Recently some community members have voiced concerns about whether the current staking rewards derived from protocol fees and early unstaking penalties are enough to incentivize Bitocracy stakers relative to other income-earning opportunities presented by the protocol (one example here). I think this is a valid concern. This raises an important topic that has been on my mind recently, which is about the emission schedule for SOV. I was asked on today’s staking rewards call to write up a forum post with my thoughts, so here it is.
In the Tokenomics section of the wiki, we can see that ~38% of the SOV supply has been earmarked for an “Adoption Fund”. This is where SOV for the recent Loot Drop campaigns comes from.
We could use some of this SOV from the Adoption Fund to incentivize staking as well. The SOV could be split in some way between liquidity providers in the AMM+lending pools and Bitocracy stakers. We would set an emission schedule and let it run on autopilot until the Adoption Fund runs out.
The inspiration for this idea comes from bitcoin mining, where early miners earned a significantly greater share of the total BTC supply than miners who joined later. There are several good reasons for why the bitcoin emission schedule was programmed this way:
Mining bitcoin early on was riskier than mining bitcoin later. Although the cost of mining was lower, it still took a significant investment of time to participate and the legal risk was not nonexistent given the history of digital currencies before bitcoin. Today, bitcoin mining is a relatively straightforward and predictable business (in some jurisdictions, anyways).
Bitcoin was most vulnerable when it was young. Since early miners received a larger share of the BTC supply, they were more likely to want to protect bitcoin rather than try to attack it.
The proportionally larger rewards attracted miners, which helped quickly bootstrap bitcoin security faster than attackers could potentially amass the hashpower needed to launch an attack.
There are similar reasons for why it makes sense to give Bitocracy stakers SOV subsidies:
Staking early on is riskier than staking later. There is a great deal of uncertainty regarding whether or not Sovryn will ever reach product-market fit and financial sustainability. Still, some stakers are locking themselves in (subject to early unstaking penalties) for up to three years. While one could argue that stakers are being compensated for that risk by the opportunity to purchase SOV at prices that are lower today than they likely would be later on if Sovryn is successful, by staking they are forgoing the opportunity to liquidate SOV at higher prices before their staking duration ends. Subsidies would help compensate for the extra risk and opportunity cost taken on by SOV holders who are staking early in Sovryn’s lifetime.
Sovryn is most vulnerable while it is young. We want to achieve a relatively high participation rate in staking to make it more difficult and expensive for an attacker to acquire a large stake in Sovryn to precipitate a governance or price manipulation attack. The quadratic formula used for staking is itself a nice defense against attackers, but increasing staking participation adds another layer of “defense in depth” that can further discourage would-be attackers. We could use subsidies to target a specific participation rate, increasing subsidies if we dip below that rate and lowering subsidies if we go over that rate.
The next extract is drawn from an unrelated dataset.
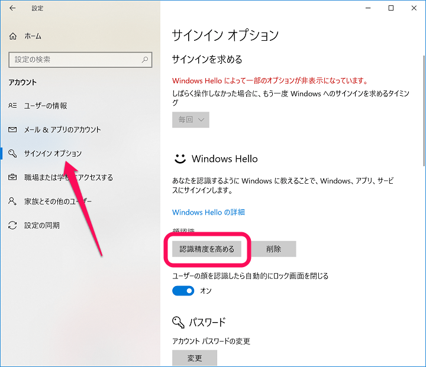426x367 pixels.
Task: Click the mail envelope icon for メール & アプリのアカウント
Action: (13, 129)
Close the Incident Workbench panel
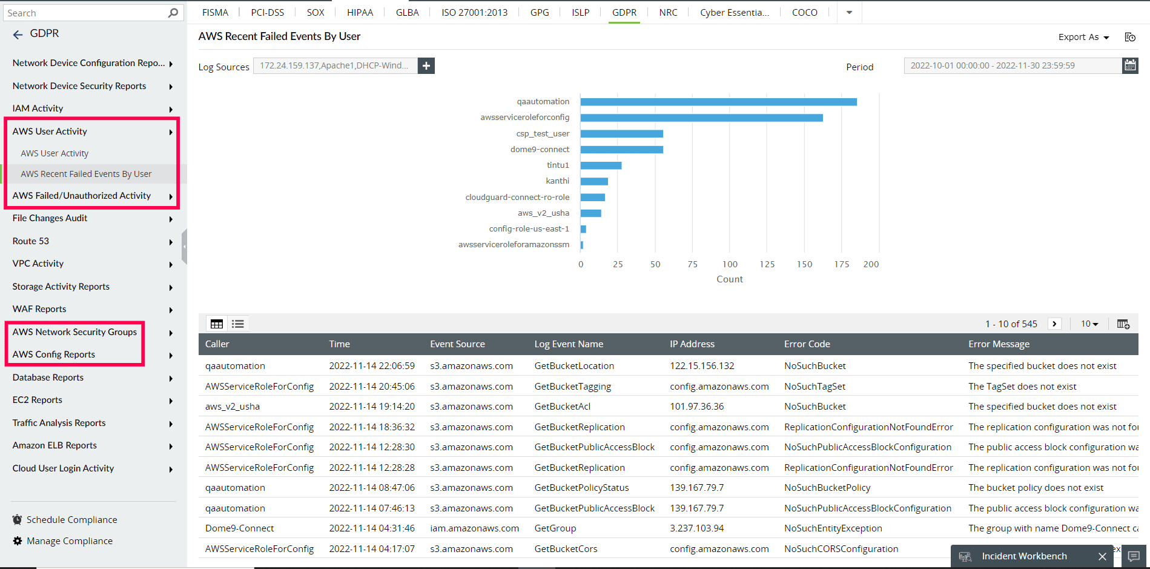The width and height of the screenshot is (1150, 569). pyautogui.click(x=1102, y=556)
As an example, let’s say we decided to split the Adoption Fund 75/25 LPs/stakers. The SOV allocated to LPs could be split evenly across all pools, or concentrated in particular pools. The SOV allocated to stakers would be split pro rata between all fully vested stakers i.e. SOV still subject to vesting terms would not be eligible for this subsidy. Then we decide on an emission schedule. For LPs, we could use bitcoin’s emission schedule as a reference: 50% of the supply emitted in the first 4 years, 25% in the next four years, 12.5% in the next four years, and so on, until zero. For stakers, we could use participation rate targeting, aiming to have at least 30% of the SOV supply staking and increasing or decreasing subsidies as needed.
(Keep in mind, these are just example numbers for illustration, and this is just an idea not a formal proposal. I’m totally open to feedback or alternatives if anyone else has thoughts on this!)